1.5.3 支架孔徑、孔隙率測定 孔徑：取5個樣本的100倍掃描電鏡圖片，每個樣本隨機讀取5張不同視野圖片，每張圖片分別測量3個不同孔的直徑，計算纖維環相和髓核相的孔徑。孔隙率：分別取纖維環相和髓核相支架，采用液體置換法計算支架孔隙率（ε）［9］。將一定質量的樣品置入盛有一定體積（V1）乙醇的刻度量筒中，循環抽真空至無氣泡逸出，記錄樣品和乙醇的總體積V2；取出浸滿乙醇的支架，剩余乙醇體積記為V3。ε=（V1-V3）/（V2-V3）×100%。測試5個平行樣品，每個樣品測3次，取均值。

1.5.4 細胞生物相容性檢測 （1）掃描電鏡觀察：細胞-支架復合物培養48 h后，用2.5%戊二醛固定，梯度乙醇脫水，臨界點干燥，表面噴金，掃描電鏡觀察。（2）Live/dead染色觀察：細胞-支架復合物培養48 h后，吸除培養液，PBS洗2遍，加入Live/dead染液，37℃、5%CO2培養箱孵育30 min，共聚焦顯微鏡下觀察。（3）細胞增殖分析（CCK-8檢測）：細胞-支架復合物分別培養至第1、3、5、7天后，移除培養液，PBS洗2遍，加入500μL CCK-8（10%）溶液，37℃孵育3 h，酶標儀檢測波長在450 nm時的光密度（OD）值。

1.5.5 支架力學性能測試 支架浸入PBS中復水4 h以上，置于力學加載儀器上，以1 mm/min恒定速度進行壓縮測試，計算機記錄位移-載荷，繪制位移載荷曲線。取曲線起始較平緩階段，計算壓縮彈性模量。彈性模量=應力/應變。即：E=（F/S）/（dL/L），其中F代表截面的載荷，S代表截面面積，dL代表支架高度的變化，L代表支架原始高度。

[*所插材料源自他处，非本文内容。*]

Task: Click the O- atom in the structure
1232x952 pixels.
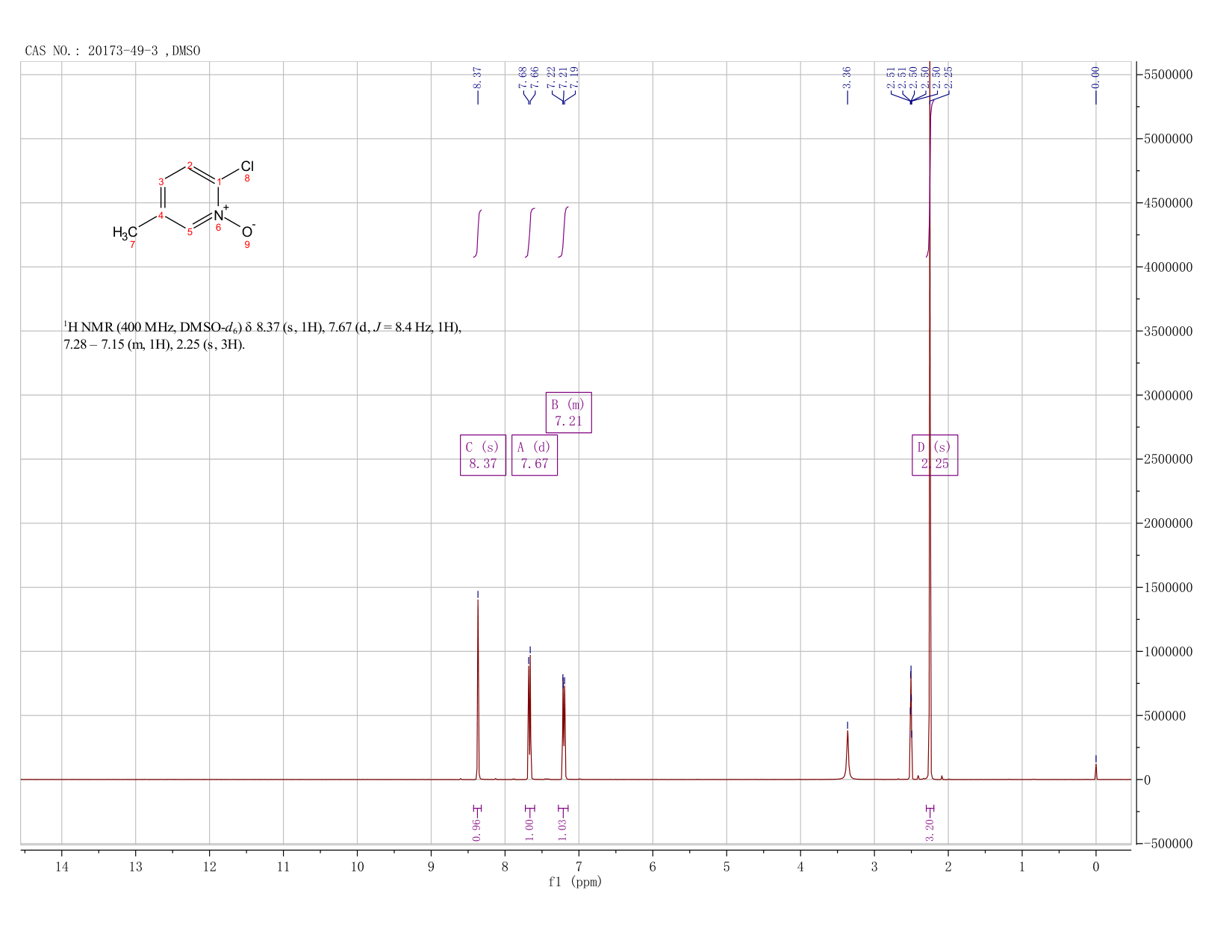Action: pos(248,231)
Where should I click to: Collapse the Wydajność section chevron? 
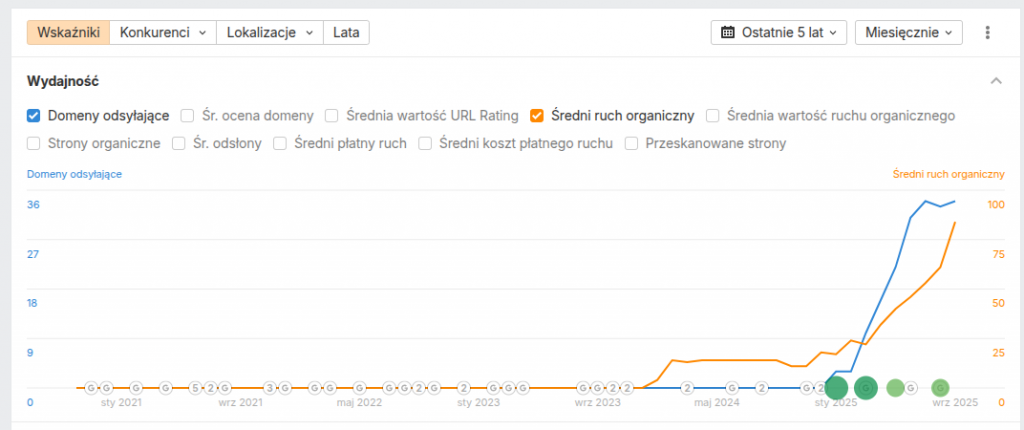(x=995, y=81)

1.6 統計學方法 應用SPSS 16.0進行統計分析，數據以均數±標準差（±s）表示，組間比較采用單因素方差分析，組間多重比較采用SNK-q檢驗，P＜0.05為差異有統計學意義。

2 結果

2.1 大體及顯微鏡觀察 一體化支架外徑10 mm，呈圓柱狀多孔結構；可見明顯的雙相結構，并且兩相之間未見分離。體視顯微鏡下見一體化支架纖維環相和髓核相均呈多孔結構，孔徑均勻，孔隙高度連通，交界區結合緊密，見圖2A～C。

2.2 掃描電鏡觀察 可見雙相支架纖維環相和髓核相均呈相互連通的多孔結構，孔隙高度連通，纖維環髓核交接區域結合緊密，見圖2D～F。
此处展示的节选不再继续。